1. Existe o pecado pelo qual merecem não só serem separados da Igreja pela excomunhão, mas também serem retirados do mundo pela morte. Com efeito, é questão muito mais séria corromper a fé, pela qual vem a vida da alma, do que fabricar dinheiro falso, com o qual é sustentada a vida corporal. Por conseguinte, se os fabricantes de dinheiro falso e outros malfeitores são justamente castigados com a morte pelos príncipes seculares, com muito maior justiça podem os hereges ser castigados com a morte imediatamente após o veredicto, e não somente excomungados.
2. Mas do lado da Igreja está a misericórdia, tendo em vista a conversão dos que estão no erro. Por isto, a Igreja não condena diretamente, mas só depois de uma primeira e segunda exortação, como ensina o apóstolo [Tito 3, 10]. Depois disto, se ainda continua obstinado no erro, a Igreja abandona a esperança de sua conversão e começa a pensar na segurança dos outros, separando-o da Igreja pela sentença da excomunhão; além disto, entrega-o ao tribunal secular para que seja exterminado pela morte…

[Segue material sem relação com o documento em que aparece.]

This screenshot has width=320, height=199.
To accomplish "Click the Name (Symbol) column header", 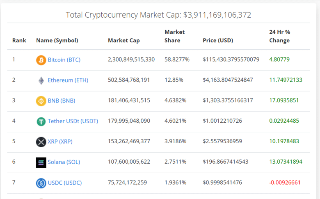I will 57,41.
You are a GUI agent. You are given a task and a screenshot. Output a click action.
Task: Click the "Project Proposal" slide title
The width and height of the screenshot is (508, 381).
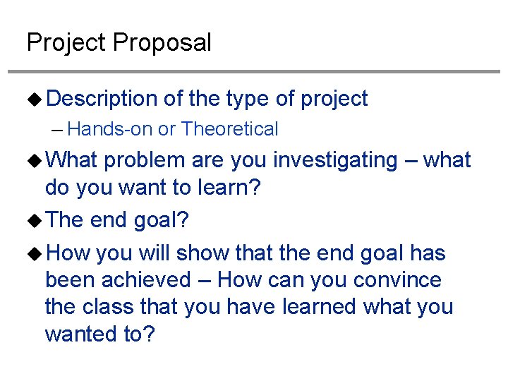[119, 43]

Artigo IV. Se aqueles que voltam da heresia devem ser recebidos de novo pela Igreja
Respondo: A Igreja, de acordo com a instituição do Senhor, estende seu amor a todos, não somente a amigos, mas também a inimigos que a perseguem [Mateus 5, 44]. Ora, uma parte essencial do amor é desejar o bem de seu próximo e trabalhar para esse fim. Mas o bem é duplo: existe um bem espiritual – a salvação da alma – que é o principal objeto do amor, pois é isto que alguém deve desejar por amor a outrem. Portanto, no que concerne a esse amor, os hereges que voltam, por mais vezes que tenham decaído, são recebidos pela Igreja para a penitência, por meio da qual está aberto para eles o caminho da salvação.

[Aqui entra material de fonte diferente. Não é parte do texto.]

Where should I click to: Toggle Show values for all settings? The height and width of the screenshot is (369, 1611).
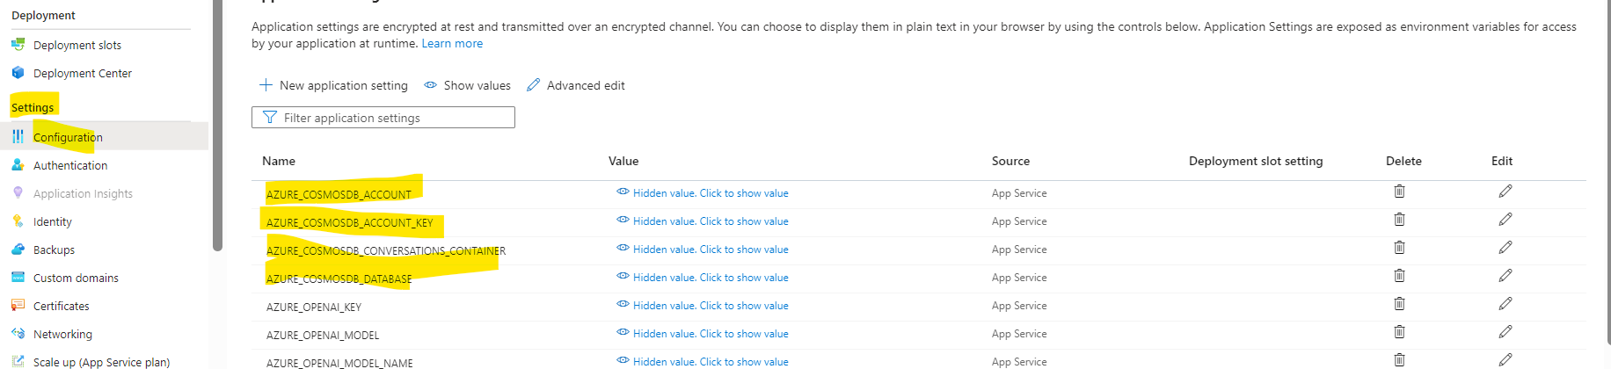[467, 85]
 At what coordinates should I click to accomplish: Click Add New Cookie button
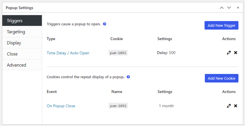222,78
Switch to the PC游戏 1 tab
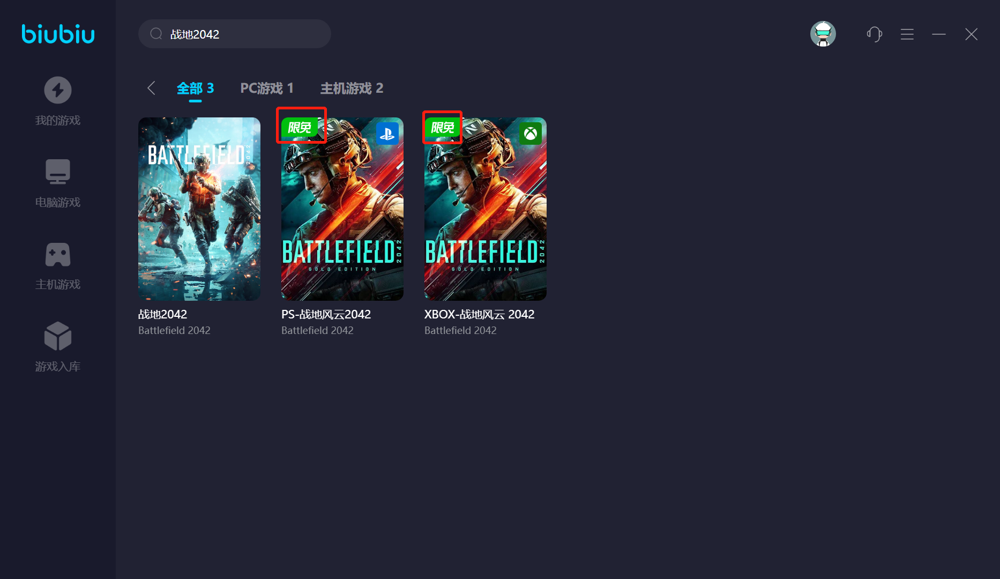The height and width of the screenshot is (579, 1000). (x=266, y=88)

O segundo bem é aquele que é objeto secundário do amor, isto é, o bem temporal, tais como a vida do corpo, a propriedade terrena, a boa reputação, a posição eclesiástica ou secular. Esse bem não somos obrigados a desejar por amor aos outros, a não ser com relação à eterna salvação deles e dos outros. Por conseguinte, se a existência de tal bem num indivíduo é capaz de impedir a eterna salvação de muitos, não somos obrigados por amor a querer esse bem para aquele indivíduo; antes, devemos querer que seja privado dele, pois a eterna salvação deve ser preferida aos bens temporais. Além disto, o bem de muitos deve ser preferido ao bem de um.
Todavia, se os hereges que retornam sempre são recebidos de modo a serem conservados na posse da vida ou dos outros bens temporais, isto pode ser prejudicial à salvação dos outros, pois infeccionariam a outros se decaíssem; e também se escapassem do castigo outros se sentiriam mais seguros em cair em heresia… Por isto, no caso dos que voltam pela primeira vez, a Igreja não só os recebe para penitência, mas preserva também suas vidas e algumas vezes por concessão os restitui às suas primitivas posições eclesiásticas, se demonstram estar verdadeiramente convertidos. Mas, se depois de terem sido recebidos, de novo decaem… são admitidos à penitência se voltam, mas não são libertados da pena de morte…”
(BETTENSON, Henry. Documentos da Igreja Cristã. São Paulo: ASTE, 2001, pp. 218-220.)
Nota: S. Tomás de Aquino é considerado o mais importante teólogo católico de todos os tempos.